Ciscoは1984年にスタンフォード大学のコンピュータ管理担当であるボサック氏とその妻によって設立されました。
ボサック氏はその後もスタンフォード大学で仕事を続け、その間に最初の製品を開発しました。
その製品はスタンフォード大学で使用されていたルータを完璧に模したものであり、
それを作り変えたものでしたが、後にこれがCiscoIOSのベースとなるものです。
ボサック氏を含めた数人で初期チームが発足され、1990年にNASDAQに上場、世界的な規模にまで大発展しました。
Ciscoは通信業者や一般企業ぬ向けてルータやスイッチ、ワイヤレスLAN、Web会議アプリケーション、Bビデオ会議端末、IP電話などの音声システム等を製造・提供しています。
ルータは市場支配力が約6割、スイッチが約7割なので、圧倒的な地位を築いています。
最近では成長率の低い従来事業を最適化し優先分野となるセキュリティ、次世代データセンター、クラウドなどへの投資を拡大しています。
Ciscoの業績推移
まずは業績をみていきましょう。
売上の構成は製品が74.4%、サービスが25.6%となっています。
地域別でみると米国が60%、欧州・中東アフリカが25%、残りがアジアになります。
市場支配力はルータが約6割、スイッチが約7割ですのでなかなかその座を脅かすのは困難です。
最近では成長率の低い従来事業を最適化し、優先分野となるセキュリティ、次世代データセンター、クラウドなどへ投資を拡大しています。
Jul-14 | Jul-15 | Jul-16 | Jul-17 | Jul-18 | Jul-19 | |
売上高 | 47,142 | 49,161 | 49,247 | 48,005 | 49,330 | 51,844 |
営業利益 | 9,345 | 10,770 | 12,660 | 11,973 | 12,309 | 14,184 |
税引前当期利益 | 9,715 | 11,201 | 12,920 | 12,287 | 13,039 | |
当期利益 | 7,853 | 8,981 | 10,739 | 9,609 | 110 | 12,539 |
多少の上下はあるものの、この5年で売上高は動きは遅いもののじわじわとあがってきています。
営業利益、当期利益は約1.5倍にもなっています。
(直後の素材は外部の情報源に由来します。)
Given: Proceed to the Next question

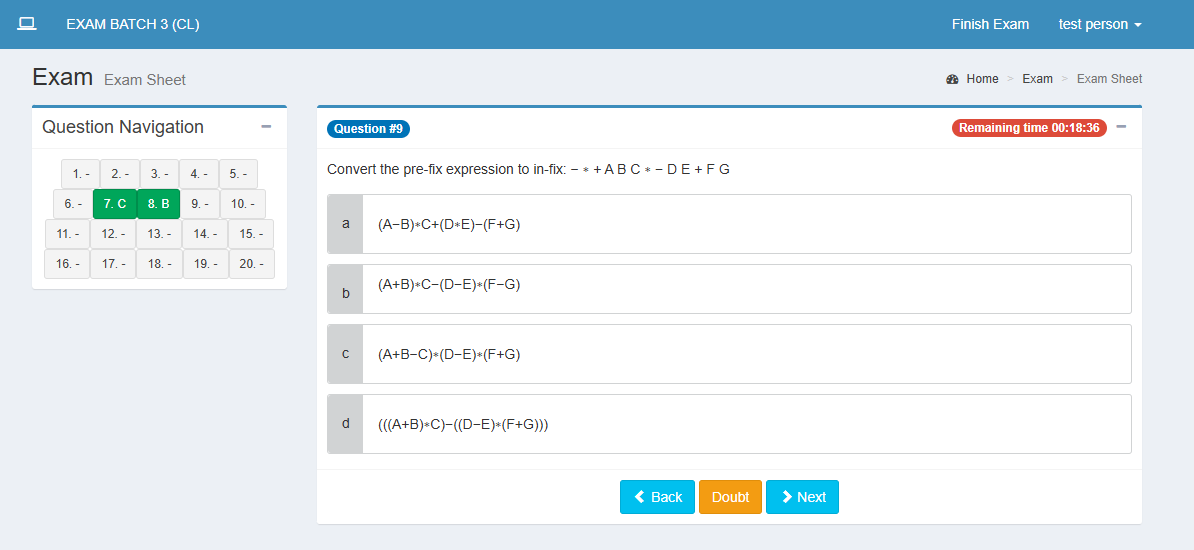Looking at the screenshot, I should [x=802, y=497].
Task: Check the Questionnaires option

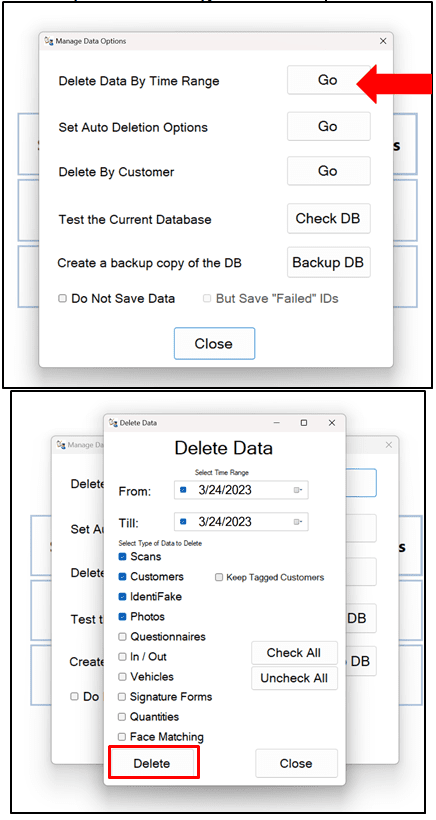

営業利益率が高い傾向があるので、効率的なビジネスができているといえます。
わかりやすくグラフでみてみましょう。
今後は映像配信などのクラウド分野にも力を入れていくと言われていますが、強力なライバルが多いです。
しかしこの分野で業績を伸ばせれれば、会社としても大きく成長するかと思います。
CiscoのEPSとBPS
1株あたりの純利益(EPS)と純資産(BPS)をみてみましょう。
EPSはじわじわあがってきていますね。
Jul-14 | Jul-15 | Jul-16 | Jul-17 | Jul-18 | Jul-19 | |
EPS | 1.5 | 1.76 | 2.13 | 1.92 | 2.17 | 2.84 |
BPS | 11.09 | 11.74 | 12.64 | 13.27 | 9.36 | 7.89 |
Ciscoの配当金の推移
次に配当をみてみましょう!
Jul-14 | Jul-15 | Jul-16 | Jul-17 | Jul-18 | Jul-19 | |
配当(ドル) | 0.7 | 0.78 | 0.89 | 1.07 | 1.2 | 1.36 |
配当利回り | 2.77% | 2.74% | 2.91% | 3.40% | 2.11% | 2.38% |
以前は配当より成長投資を重視してきました。
しかし、2013年7月期からは配当による還元を強化し、今では高配当銘柄へと変化しました。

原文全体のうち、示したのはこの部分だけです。